Mme Pillay a pu entendre les témoignages de plusieurs victimes. Elle a notamment rencontré une femme qui avait trouvé refuge au centre après qu'elle et sa mère aient été violées par les forces de sécurité après avoir fui des troubles en Mauritanie. Elle a également entendu le récit déchirant d'un homme rendu aveugle par la torture durant la brutale guerre civile au Liberia.
Mme Pillay a exhorté le gouvernement sénégalais à présenter un certain nombre de rapports en retard auprès des organes de traités des Nations unies, qui contrôlent régulièrement si les États se conforment aux traités internationaux relatifs aux droits de l'homme qu'ils ont ratifiés. Elle a également demandé l’harmonisation de la législation nationale avec tous les instruments internationaux que le Sénégal a ratifiés à ce jour.
Tout en soulignant que la liberté d'expression est largement respectée au Sénégal, la Haut-Commissaire a insisté sur le droit des personnes à se réunir de manière pacifique. Plusieurs ralliements liés au mécontentement populaire croissant face à un certain nombre de questions sociales et économiques sont prévus dans les prochains jours. «Il est essentiel que le gouvernement respecte le droit a la liberté de réunion pacifique," a déclaré la Haut-Commissaire, ajoutant qu'elle était heureuse de noter que le ministre des Affaires étrangères Maitre Madické Niang a garanti qu'il en serait ainsi.

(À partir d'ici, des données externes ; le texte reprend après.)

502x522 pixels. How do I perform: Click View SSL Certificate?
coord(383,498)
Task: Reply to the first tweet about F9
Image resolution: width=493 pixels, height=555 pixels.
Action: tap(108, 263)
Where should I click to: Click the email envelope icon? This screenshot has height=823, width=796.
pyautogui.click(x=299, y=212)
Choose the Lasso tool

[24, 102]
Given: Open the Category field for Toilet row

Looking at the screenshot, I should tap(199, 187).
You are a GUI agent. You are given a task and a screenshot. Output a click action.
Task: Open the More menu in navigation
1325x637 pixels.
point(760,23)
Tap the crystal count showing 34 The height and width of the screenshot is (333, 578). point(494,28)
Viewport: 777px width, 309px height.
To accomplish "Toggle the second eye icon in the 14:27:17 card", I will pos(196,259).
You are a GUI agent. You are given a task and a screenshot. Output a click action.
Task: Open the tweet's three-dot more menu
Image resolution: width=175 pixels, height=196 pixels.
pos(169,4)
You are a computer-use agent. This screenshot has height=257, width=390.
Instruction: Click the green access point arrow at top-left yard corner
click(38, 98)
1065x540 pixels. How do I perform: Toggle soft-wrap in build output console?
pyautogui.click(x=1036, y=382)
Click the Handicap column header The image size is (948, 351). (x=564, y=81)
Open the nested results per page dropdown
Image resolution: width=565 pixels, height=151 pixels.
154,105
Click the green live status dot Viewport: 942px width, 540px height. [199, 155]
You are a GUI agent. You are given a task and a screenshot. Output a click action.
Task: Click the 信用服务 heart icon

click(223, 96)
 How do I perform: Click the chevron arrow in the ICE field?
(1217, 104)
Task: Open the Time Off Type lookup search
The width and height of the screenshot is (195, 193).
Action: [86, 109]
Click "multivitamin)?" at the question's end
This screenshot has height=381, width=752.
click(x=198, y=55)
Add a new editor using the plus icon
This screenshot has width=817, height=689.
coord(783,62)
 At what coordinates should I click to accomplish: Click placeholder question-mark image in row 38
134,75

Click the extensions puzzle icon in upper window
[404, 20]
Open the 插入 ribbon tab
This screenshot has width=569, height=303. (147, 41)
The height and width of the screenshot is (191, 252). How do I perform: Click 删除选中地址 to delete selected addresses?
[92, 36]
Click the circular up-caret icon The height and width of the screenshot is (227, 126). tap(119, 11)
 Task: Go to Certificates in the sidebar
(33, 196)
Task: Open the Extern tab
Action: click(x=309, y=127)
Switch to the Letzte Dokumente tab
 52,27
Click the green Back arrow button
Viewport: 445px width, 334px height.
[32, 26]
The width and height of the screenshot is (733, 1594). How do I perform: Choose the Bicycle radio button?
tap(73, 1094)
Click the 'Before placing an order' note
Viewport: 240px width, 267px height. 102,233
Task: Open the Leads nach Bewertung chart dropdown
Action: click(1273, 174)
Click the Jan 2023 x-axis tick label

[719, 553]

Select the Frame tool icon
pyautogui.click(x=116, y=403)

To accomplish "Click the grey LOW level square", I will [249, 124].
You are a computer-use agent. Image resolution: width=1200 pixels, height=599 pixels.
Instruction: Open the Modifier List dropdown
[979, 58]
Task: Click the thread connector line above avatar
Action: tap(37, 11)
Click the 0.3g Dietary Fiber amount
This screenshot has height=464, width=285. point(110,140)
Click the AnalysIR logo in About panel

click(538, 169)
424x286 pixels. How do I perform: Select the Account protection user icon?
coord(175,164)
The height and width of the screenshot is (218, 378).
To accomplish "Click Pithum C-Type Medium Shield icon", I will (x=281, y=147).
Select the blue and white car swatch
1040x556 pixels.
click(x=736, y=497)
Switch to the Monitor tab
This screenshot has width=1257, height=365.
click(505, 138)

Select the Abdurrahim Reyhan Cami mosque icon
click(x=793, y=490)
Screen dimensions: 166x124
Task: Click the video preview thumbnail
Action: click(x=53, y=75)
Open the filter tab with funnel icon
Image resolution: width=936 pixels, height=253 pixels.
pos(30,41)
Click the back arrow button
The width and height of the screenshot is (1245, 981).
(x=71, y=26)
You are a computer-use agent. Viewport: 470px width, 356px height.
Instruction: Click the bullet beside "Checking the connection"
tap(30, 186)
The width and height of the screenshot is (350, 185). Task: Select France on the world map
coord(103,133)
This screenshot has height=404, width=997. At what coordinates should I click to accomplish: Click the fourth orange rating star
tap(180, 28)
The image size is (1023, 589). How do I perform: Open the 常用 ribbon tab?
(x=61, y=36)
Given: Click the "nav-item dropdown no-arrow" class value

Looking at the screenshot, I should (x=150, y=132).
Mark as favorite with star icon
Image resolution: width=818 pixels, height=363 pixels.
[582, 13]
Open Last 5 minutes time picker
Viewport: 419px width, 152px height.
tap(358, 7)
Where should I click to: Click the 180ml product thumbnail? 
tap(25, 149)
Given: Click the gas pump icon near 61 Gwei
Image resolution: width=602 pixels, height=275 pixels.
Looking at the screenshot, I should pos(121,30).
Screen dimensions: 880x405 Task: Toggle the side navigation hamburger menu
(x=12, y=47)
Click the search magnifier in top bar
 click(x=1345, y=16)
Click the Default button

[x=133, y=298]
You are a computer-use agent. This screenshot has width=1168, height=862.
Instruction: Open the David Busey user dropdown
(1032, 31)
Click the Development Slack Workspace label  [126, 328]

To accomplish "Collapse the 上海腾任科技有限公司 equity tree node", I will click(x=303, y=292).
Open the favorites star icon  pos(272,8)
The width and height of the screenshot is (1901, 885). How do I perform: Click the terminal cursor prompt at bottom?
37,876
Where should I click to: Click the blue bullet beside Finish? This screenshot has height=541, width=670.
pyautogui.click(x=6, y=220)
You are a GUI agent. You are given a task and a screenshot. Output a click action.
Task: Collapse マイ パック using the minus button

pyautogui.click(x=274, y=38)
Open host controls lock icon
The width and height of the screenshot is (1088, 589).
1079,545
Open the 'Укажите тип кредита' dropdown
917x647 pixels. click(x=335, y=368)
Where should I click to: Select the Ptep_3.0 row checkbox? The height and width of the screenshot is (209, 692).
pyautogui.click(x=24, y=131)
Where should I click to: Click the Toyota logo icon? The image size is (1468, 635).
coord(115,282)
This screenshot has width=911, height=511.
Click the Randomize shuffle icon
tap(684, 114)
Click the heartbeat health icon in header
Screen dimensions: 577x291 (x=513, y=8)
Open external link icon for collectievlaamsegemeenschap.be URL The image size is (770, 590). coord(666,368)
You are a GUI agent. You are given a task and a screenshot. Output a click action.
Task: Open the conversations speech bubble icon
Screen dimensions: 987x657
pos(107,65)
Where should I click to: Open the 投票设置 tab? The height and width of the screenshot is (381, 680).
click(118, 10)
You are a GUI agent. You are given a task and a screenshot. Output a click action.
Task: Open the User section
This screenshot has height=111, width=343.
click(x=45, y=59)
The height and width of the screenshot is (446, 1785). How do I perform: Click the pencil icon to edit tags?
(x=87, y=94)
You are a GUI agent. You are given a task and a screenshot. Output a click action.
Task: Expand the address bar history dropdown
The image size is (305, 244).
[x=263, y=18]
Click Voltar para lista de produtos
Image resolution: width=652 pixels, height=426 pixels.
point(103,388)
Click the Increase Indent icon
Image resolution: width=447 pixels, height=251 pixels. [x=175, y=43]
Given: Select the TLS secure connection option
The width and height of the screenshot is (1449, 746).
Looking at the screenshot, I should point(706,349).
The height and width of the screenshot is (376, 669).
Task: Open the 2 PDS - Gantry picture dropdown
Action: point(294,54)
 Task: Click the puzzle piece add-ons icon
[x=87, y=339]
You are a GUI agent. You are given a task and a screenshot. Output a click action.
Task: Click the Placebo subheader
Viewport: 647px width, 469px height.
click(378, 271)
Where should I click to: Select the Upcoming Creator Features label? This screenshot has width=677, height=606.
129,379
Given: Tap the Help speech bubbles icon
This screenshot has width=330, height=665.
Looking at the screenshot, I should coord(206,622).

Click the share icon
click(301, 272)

La Haut-Commissaire a également appelé le gouvernement sénégalais à ratifier le Protocole facultatif se rapportant au Pacte international relatif aux droits économiques, sociaux et culturels et le Protocole facultatif à la Convention relative aux droits des personnes handicapées.
Finalement, la Haut-Commissaire a lancé un appel a la communauté internationale a renforcer ses efforts pour accompagner les pays de la sous-région dans leurs tentatives pour faire face a certains des problèmes majeurs qui affectent les droits de l’homme en Afrique de l'Ouest, notamment dans les domaines des violences faite aux les femmes, la traite des enfants, et les efforts visant à accorder la priorité à la réalisation des droits économiques, sociaux et culturels.